On the last leg of his final European tour as president, Obama will underline shared values, try to ease fears about the future of the transatlantic partnership and thank Merkel for her friendship during his two terms, White House officials said.
As Western leaders brace for potentially radical changes with Trump moving into the Oval Office in January, Obama wrapped up a visit to Athens Wednesday warning that globalisation required a "course correction" to keep voters from drifting to extremes.
"When we see people, global elites, wealthy corporations seemingly living by a different set of rules, avoiding taxes, manipulating loopholes... this feeds a profound sense of injustice," he said.
After Trump's shock victory, Merkel expressed a desire to maintain close ties with Washington.
But in an extraordinary break with tradition for Germany, which long saw the US as its protector and closest partner, Merkel pointedly said cooperation must be based on shared democratic principles and respect for human dignity.
Analysts said the meeting Thursday could be seen as a kind of passing of the torch from Obama to Merkel, whom he's called "probably... my closest international partner", for stewardship of the free world.
Obama held the biggest rally of his 2008 campaign in Berlin, using the once-divided city's rebirth as a symbol of progress as he made a hopeful call for a world without nuclear weapons to 200,000 cheering fans at the Victory Column monument at sunset.
He and Merkel, who took power in 2005, soon developed a strong partnership, despite rifts over revelations of NSA spying on Merkel's mobile phone and Obama's vocal opposition to Germany's austerity-driven response to the European debt crisis.
Germans at the Victory Column on a grey November day hours before Obama's arrival said they were sad to see him go and anxious about what the Trump administration would bring.
"We were so hopeful after George W. Bush left office," said Thomas Schmidt, 54, a business clerk who recalled being "thrilled" when he watched Obama's Berlin speech on television.
"It was a euphoric mood, a little bit like when the Berlin Wall fell. The feeling now with Trump is much more wary.
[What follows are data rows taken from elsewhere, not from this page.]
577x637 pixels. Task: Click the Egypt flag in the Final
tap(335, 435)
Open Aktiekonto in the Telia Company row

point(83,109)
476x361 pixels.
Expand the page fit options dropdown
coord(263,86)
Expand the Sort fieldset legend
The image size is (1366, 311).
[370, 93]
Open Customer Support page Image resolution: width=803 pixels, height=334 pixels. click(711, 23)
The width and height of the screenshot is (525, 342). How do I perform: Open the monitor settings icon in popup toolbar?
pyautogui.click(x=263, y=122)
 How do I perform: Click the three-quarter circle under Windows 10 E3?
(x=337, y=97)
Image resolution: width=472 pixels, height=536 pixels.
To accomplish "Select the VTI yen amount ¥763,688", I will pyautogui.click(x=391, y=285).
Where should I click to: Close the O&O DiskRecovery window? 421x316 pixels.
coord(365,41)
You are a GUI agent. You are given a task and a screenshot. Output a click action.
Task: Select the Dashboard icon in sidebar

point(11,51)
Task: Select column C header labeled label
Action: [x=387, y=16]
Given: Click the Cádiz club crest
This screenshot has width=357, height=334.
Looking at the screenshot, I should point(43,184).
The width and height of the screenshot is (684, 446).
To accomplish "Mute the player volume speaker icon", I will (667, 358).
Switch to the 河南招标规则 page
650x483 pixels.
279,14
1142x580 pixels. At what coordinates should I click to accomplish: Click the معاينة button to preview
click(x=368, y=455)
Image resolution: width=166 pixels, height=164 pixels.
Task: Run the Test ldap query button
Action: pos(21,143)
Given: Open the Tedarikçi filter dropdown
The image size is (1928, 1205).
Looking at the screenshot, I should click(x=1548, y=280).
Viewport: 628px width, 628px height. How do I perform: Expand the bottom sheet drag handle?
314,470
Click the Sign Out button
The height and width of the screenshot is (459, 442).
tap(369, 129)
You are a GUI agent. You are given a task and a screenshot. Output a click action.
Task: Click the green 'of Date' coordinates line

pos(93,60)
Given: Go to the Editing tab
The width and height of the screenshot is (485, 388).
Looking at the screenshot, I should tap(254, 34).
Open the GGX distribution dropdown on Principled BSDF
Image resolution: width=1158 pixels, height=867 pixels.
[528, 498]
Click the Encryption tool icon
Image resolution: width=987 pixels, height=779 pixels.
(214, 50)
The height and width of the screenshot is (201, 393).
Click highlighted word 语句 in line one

No one knows what he might do."
Hannah Müller, a 26-year-old linguistics student, said Obama had failed to live up to many Germans' expectations in his inability to close the military detention centre at Guantanamo Bay or advance peace in the Middle East.
"Trump made a terrible impression here during the election campaign but at least he won't disappoint us," she said.
Matthias Krah, 43, an IT project manager, found the prospect of Trump in the White House "scary" and predicted a major realignment of transatlantic ties.
"It means we Europeans will need to look inward. Maybe we can start doing without the US," he said.
Opinion polls show the vast majority of Germans did not support Trump's race for the White House.
Two out of three now say they fear ties with Washington will suffer under the new administration, according to a survey last week for public broadcaster ZDF.
Only three percent thought relations would improve, while 60 percent said that the number of international conflicts was likely to rise under President Trump.
Obama dined with Merkel at his hotel late Wednesday and will hold talks with her at her chancellery Thursday followed by a meeting Friday including the leaders of Britain, France, Italy and Spain.
While in Athens, Obama issued a stern warning against "crude" nationalism,
calling the NATO alliance "absolutely vital" to US interests and stressing a strong, unified Europe was good for America.
The comments were directed at nations jittery over Trump's critical comments about transatlantic relations.
Obama has relied on Merkel's strength in Europe on several fronts including helping to defuse the Ukraine conflict, taking in hundreds of thousands of Syrian refugees and promoting free trade.
As he exits the stage, many observers say Merkel's importance as a defender of Western values will only continue to grow, assuming she - as expected - runs for a fourth term next year.
"A lot about Europe's future will be determined by whether Germany has a strong leader who wishes to push things forward," said Daniela Schwarzer, director of the German Council on Foreign Relations.